Monday, November 24, 2008

The Second Coming (Yeats)

THE SECOND COMING (1920) by William Butler Yeats (Irish poet and dramatist)

Turning and turning in the widening gyre,
The falcon cannot hear the falconer;
Things fall apart; the centre cannot hold;
Mere anarchy is loosed upon the world,
The blood-dimmed tide is loosed, and everywhere
The ceremony of innocence is drowned;
The best lack all conviction, while the worst
Are full of passionate intensity.

Surely some revelation is at hand;
Surely the Second Coming is at hand.
The Second Coming!
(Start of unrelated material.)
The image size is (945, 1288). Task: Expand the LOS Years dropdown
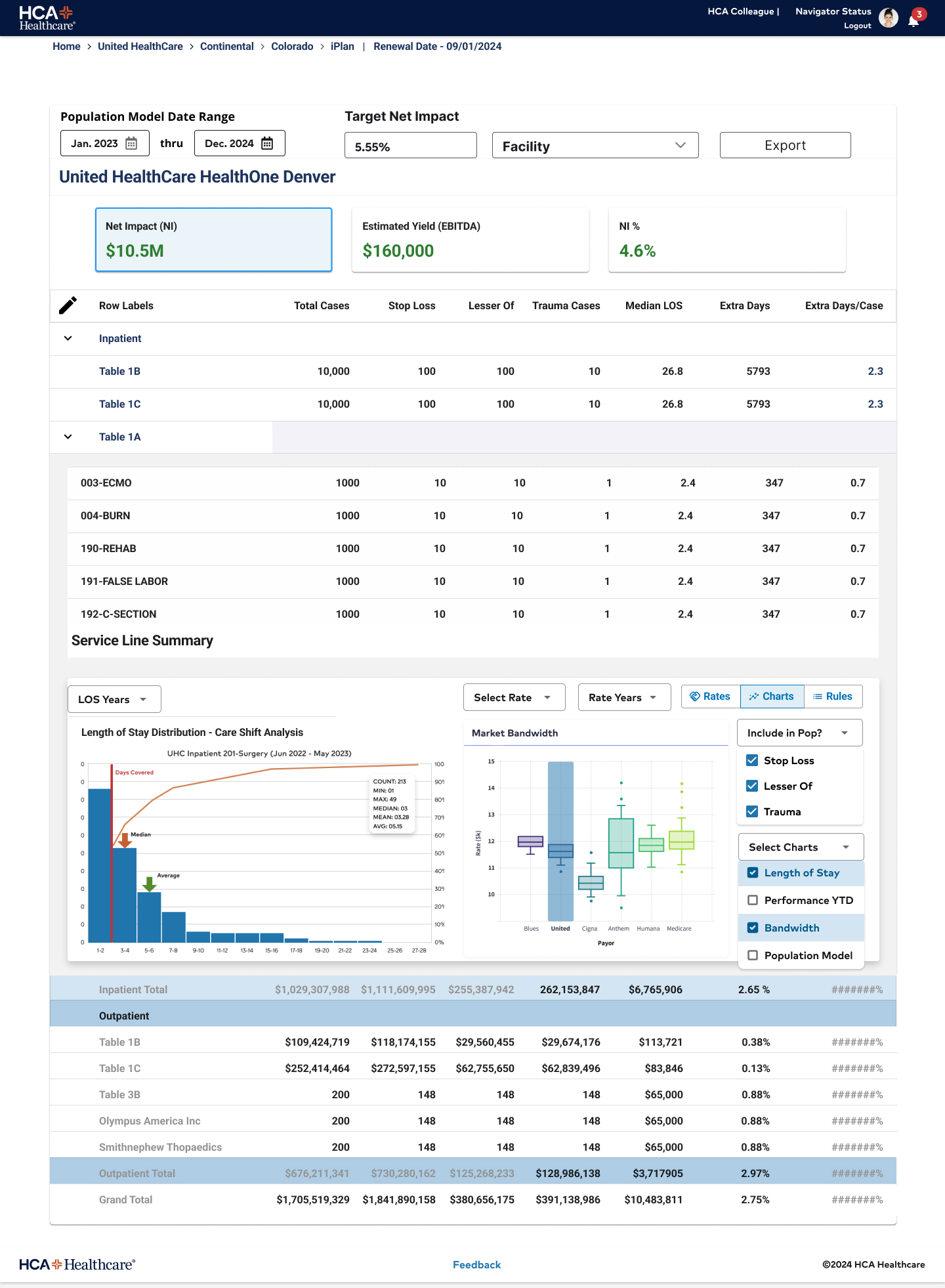[114, 699]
Hardly are those words out
When a vast image out of Spiritus Mundi
Troubles my sight: somewhere in sands of the desert
A shape with lion body and the head of a man,
A gaze blank and pitiless as the sun,
Is moving its slow thighs, while all about it
Reel shadows of the indignant desert birds.
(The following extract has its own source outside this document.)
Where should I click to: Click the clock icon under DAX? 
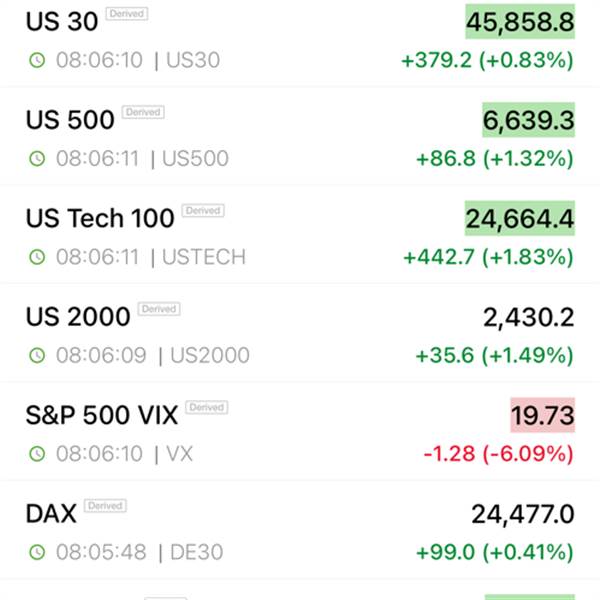(x=38, y=552)
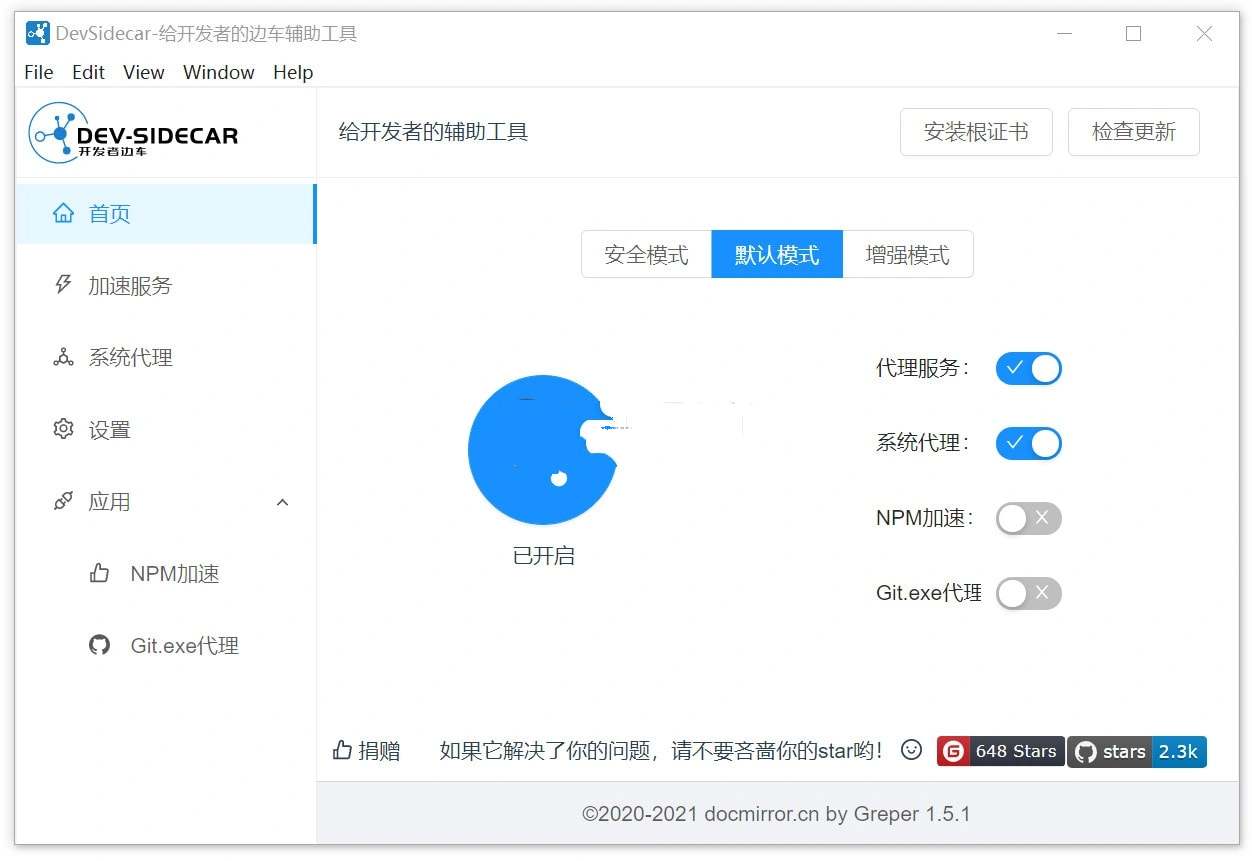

The darkness drops again; but now I know
That twenty centuries of stony sleep
Were vexed to nightmare by a rocking cradle,
And what rough beast, its hour come round at last,
Slouches towards Bethlehem to be born?

The parallels between the early 20th century and now are undeniable. Back then we had a fearful and greedy ruling class terrified of the waves of European immigrants with their socialist demands for better wages and working conditions. The wealthy used the state (police and military) and also paid private security firms (Pinkertons) (like Blackwater) to help the business owners harass, beat up, murder the workers, sometimes deporting them (Palmer raids) or throwing them in jail or prison, to prevent working people from organizing to protect themselves as workers. This was the time of the IWW, Big Bill Haywood, the militant trade union movement, and business was in the business of crushing unions. Today we have the elite in both parties crushing unions and supporting the bankers, the wealthy, bailing out every big institution on wall street while many Americans are unemployed, homeless, and broke. Who represents the working people?
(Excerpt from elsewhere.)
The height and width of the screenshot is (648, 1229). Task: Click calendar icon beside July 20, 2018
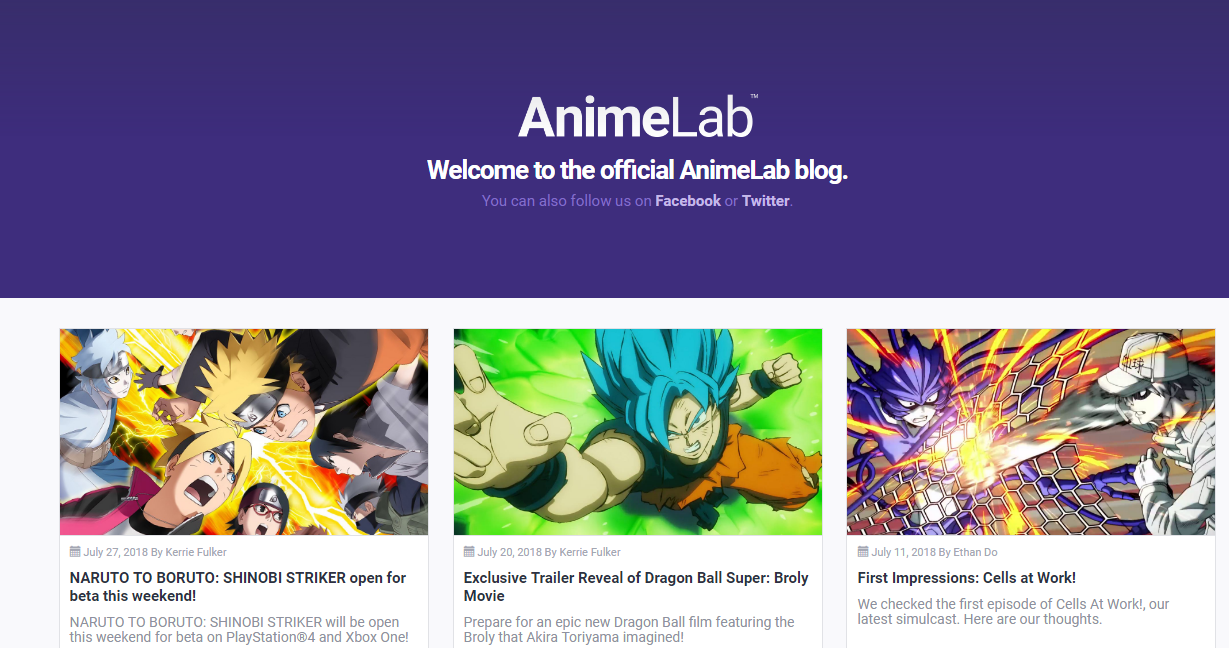pyautogui.click(x=469, y=551)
In addition to the fervid anti-communism inside the U.S. at that time, World War I saw mass chaos and destruction in Europe which spilled over into the U.S. when we sent our military to fight that war, and when our veterans returned home with little money but often scarred from their experiences. Then there was the Russian revolution. All over Europe conditions continued to be unstable, providing the right environment for fascism to flourish in Spain, Italy, Germany, a militaristic state in Japan, and a tinderbox of a world just waited for the next spark for the next war, even more devastating than World War I.

Yeats wrote this poem in 1919 and shared the view of the upperclasses in Europe who sensed an instability in the world and feared more war, more chaos. Even his references to relying on religion to try to interpret or understand what was going on around them ("Surely some revelation is at hand; surely the Second Coming is at hand") sound like a lot of the salesmen on Sunday morning TV asking the fearful citizens of the U.S. to send money to save their souls, because surely the end is near.